|High Sierra camp, Pacific Crest Trail, 1982. My gear bottom left - Wintergear Eyrie Gore-Tex tent, Mountain Equipment Lightline sleeping bag, Therm-A-Rest, Berghaus Cyclops Scorpion pack, Sherpa Sno-Claw snowshoes, Simond Couguar ice axe|
Back in 1999 The Great Outdoors magazine celebrated it's 21st birthday. For the anniversary issue I wrote a feature about changes in gear during those years. I came across this piece recently and, with some updates to take account of another 15 years, here it is.

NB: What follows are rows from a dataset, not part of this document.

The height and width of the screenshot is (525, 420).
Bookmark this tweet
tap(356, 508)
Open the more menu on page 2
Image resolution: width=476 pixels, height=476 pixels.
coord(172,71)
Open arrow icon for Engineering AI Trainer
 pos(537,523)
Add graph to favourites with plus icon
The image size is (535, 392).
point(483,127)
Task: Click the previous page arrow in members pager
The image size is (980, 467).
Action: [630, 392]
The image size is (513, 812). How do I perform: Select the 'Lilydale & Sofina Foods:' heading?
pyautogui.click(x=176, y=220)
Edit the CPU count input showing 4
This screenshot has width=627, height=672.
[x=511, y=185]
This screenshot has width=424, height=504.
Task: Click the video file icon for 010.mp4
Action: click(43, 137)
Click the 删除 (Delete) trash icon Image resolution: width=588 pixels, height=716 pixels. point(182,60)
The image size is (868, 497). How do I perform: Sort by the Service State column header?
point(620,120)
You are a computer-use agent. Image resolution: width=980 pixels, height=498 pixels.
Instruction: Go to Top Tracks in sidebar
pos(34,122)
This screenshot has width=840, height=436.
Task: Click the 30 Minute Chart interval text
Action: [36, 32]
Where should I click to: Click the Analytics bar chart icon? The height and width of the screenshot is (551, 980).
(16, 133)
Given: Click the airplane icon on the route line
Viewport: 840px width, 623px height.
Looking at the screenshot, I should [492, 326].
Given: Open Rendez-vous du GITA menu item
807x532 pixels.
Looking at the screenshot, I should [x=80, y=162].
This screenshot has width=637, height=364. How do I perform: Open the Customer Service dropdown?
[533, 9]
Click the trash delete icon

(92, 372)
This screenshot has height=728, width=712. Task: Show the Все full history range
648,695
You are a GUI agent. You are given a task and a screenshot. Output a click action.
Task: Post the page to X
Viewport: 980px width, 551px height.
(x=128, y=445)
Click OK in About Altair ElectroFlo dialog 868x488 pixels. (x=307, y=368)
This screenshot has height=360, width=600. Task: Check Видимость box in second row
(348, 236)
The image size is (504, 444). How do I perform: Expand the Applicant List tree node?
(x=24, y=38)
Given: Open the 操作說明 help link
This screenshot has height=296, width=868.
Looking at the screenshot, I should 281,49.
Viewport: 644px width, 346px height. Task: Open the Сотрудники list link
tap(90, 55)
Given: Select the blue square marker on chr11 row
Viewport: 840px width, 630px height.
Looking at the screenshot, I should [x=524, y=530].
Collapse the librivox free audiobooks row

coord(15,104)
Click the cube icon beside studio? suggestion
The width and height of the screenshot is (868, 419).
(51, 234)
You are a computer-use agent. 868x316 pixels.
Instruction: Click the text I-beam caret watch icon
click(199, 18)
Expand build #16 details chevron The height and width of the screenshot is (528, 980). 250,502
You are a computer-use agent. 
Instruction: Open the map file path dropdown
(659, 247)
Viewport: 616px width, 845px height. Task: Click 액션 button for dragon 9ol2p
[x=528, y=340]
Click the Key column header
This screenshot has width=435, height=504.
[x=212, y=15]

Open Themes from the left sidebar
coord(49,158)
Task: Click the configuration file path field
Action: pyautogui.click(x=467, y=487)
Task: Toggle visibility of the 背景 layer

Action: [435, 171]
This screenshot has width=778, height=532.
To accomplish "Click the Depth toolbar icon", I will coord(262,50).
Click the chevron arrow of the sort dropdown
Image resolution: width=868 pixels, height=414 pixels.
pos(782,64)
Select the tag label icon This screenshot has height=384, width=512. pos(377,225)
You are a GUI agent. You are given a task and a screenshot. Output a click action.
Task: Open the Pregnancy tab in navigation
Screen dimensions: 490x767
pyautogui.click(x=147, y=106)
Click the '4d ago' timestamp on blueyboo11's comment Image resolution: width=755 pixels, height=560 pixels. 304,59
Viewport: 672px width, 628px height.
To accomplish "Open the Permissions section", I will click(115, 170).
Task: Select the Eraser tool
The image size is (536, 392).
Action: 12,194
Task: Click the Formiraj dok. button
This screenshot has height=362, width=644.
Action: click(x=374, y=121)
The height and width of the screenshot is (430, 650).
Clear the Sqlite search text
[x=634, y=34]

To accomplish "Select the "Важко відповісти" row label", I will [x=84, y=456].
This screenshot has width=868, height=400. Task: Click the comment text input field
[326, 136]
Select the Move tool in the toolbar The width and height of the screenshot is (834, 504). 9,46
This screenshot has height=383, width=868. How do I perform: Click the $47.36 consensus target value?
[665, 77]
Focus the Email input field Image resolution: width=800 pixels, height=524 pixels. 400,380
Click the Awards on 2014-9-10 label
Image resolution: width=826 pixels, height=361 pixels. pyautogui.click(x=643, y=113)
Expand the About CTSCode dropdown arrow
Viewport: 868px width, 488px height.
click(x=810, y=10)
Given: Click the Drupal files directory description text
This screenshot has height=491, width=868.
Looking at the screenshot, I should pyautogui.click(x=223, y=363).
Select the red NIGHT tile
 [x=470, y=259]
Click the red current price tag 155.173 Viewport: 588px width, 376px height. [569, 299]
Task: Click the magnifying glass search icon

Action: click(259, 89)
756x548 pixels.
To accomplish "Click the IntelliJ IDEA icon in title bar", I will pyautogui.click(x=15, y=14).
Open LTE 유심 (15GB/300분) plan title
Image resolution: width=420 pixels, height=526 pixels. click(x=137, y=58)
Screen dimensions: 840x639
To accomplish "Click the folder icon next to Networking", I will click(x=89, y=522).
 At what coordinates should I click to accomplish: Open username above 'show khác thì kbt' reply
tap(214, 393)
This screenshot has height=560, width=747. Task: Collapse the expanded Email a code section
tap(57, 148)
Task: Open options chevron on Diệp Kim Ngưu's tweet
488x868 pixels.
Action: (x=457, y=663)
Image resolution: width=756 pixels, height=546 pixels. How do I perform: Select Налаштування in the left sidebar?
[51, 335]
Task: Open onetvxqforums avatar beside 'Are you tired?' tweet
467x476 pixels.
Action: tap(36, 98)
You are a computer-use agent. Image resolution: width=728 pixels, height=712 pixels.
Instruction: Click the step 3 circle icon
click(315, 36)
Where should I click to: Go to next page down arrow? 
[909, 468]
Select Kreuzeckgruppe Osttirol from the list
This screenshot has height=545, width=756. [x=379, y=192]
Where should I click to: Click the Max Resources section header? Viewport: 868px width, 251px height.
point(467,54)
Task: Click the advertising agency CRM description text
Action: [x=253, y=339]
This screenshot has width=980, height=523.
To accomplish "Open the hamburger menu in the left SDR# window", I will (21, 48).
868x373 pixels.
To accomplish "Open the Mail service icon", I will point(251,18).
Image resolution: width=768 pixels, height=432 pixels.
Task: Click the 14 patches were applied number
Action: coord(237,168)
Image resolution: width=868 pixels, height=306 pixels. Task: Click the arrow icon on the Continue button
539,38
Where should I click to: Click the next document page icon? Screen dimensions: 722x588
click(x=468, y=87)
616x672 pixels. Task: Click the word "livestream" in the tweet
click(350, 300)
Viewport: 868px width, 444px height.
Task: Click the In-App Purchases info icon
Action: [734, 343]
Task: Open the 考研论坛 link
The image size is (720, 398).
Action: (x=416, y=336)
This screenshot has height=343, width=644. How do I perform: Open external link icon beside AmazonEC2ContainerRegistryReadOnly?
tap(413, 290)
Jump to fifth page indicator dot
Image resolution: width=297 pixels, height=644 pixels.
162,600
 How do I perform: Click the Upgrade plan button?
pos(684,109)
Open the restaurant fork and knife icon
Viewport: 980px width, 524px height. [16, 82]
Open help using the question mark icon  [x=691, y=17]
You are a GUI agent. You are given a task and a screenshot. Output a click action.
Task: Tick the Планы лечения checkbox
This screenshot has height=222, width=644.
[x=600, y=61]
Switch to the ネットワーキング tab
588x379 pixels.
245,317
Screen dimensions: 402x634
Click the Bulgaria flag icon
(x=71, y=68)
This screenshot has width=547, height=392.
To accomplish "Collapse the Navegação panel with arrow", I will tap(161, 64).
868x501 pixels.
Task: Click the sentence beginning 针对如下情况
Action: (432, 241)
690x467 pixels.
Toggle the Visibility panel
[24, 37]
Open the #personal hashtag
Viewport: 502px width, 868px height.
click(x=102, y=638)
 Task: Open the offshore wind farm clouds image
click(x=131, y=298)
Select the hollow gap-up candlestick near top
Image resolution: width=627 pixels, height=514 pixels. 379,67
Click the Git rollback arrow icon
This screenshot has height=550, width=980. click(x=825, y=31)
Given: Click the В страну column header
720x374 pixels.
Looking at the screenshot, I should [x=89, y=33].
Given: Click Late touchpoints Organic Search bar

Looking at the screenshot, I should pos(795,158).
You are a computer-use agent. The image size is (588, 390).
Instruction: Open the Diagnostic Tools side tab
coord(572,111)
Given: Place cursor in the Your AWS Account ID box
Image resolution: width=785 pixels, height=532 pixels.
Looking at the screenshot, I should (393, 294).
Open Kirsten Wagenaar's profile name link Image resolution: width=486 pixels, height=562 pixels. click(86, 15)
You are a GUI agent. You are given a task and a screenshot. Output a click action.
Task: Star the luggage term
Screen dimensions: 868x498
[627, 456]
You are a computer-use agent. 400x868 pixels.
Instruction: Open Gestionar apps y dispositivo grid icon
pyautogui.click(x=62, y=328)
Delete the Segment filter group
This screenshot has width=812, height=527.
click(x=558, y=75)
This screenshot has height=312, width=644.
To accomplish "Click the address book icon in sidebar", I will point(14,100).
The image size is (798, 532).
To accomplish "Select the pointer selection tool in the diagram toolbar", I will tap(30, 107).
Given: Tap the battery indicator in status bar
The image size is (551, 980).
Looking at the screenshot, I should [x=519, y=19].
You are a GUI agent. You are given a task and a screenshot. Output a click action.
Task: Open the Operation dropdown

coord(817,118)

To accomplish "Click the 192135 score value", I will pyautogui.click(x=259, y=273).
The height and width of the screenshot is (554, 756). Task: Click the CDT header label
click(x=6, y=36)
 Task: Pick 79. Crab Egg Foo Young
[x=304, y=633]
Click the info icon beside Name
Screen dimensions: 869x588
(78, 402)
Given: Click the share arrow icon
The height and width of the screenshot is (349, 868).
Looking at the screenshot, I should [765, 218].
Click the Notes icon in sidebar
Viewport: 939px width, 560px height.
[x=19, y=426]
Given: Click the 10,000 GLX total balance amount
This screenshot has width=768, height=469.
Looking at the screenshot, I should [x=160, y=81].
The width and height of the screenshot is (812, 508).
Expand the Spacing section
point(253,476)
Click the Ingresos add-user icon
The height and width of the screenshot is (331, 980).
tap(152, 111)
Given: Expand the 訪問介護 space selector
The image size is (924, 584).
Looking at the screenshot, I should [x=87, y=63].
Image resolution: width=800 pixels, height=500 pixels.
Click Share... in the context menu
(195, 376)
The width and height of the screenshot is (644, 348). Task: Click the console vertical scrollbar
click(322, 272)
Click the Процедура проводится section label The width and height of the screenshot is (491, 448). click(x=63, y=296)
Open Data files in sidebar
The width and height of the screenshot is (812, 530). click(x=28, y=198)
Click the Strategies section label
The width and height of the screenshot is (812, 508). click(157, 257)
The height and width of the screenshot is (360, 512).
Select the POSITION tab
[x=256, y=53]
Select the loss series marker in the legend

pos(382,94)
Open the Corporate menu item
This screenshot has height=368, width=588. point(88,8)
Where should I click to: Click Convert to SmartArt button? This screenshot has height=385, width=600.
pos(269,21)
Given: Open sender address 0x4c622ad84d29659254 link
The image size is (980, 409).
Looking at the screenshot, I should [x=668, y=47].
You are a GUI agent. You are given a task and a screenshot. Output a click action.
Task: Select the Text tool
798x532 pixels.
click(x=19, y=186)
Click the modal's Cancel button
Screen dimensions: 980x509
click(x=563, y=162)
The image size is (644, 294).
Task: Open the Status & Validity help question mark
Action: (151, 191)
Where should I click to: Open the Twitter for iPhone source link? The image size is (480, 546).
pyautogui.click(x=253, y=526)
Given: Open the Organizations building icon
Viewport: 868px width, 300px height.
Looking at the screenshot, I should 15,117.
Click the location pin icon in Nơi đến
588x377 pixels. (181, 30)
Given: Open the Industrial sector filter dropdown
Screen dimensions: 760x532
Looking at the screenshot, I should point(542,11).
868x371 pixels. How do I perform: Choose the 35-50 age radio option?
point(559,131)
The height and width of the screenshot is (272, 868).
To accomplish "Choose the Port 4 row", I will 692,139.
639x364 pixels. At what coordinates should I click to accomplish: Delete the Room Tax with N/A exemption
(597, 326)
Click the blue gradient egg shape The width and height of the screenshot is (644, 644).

Aah, the good old days! Gear was gear then, none of this soft fluffy stuff. And it was lighter, and tougher. So goes the ageing walker, sitting in the corner of the bar smelling slightly of dead sheep and mildewed cotton. But what gear were walkers using in 1978? And was it as good as the stuff we use now? A quick flip through the pages of the first issue of The Great Outdoors reveals advertisements for leather boots with stitched soles, non-breathable cagoules (lots of those), fibre-pile jackets, external frame packs, ridge tents, tartan wool shirts and cotton windproofs. There are ads for Gore-Tex and internal frame packs but fleece, lightweight boots, trail shoes, dome and tunnel tents, trekking poles, GPS and much more are strangely absent. I'm surprised though at how many of the brand names are familiar - Vango, Mountain Equipment, Rohan, Karrimor, Berghaus, Field & Trek, Primus, Optimus, Camping Gaz, Nikwax, Gore-Tex, Zamberlan, Sprayway - but who now remembers Pointfive, Boylans, Daimor, Bukta, Camp Trails, Hawkins, Munari, Ultimate?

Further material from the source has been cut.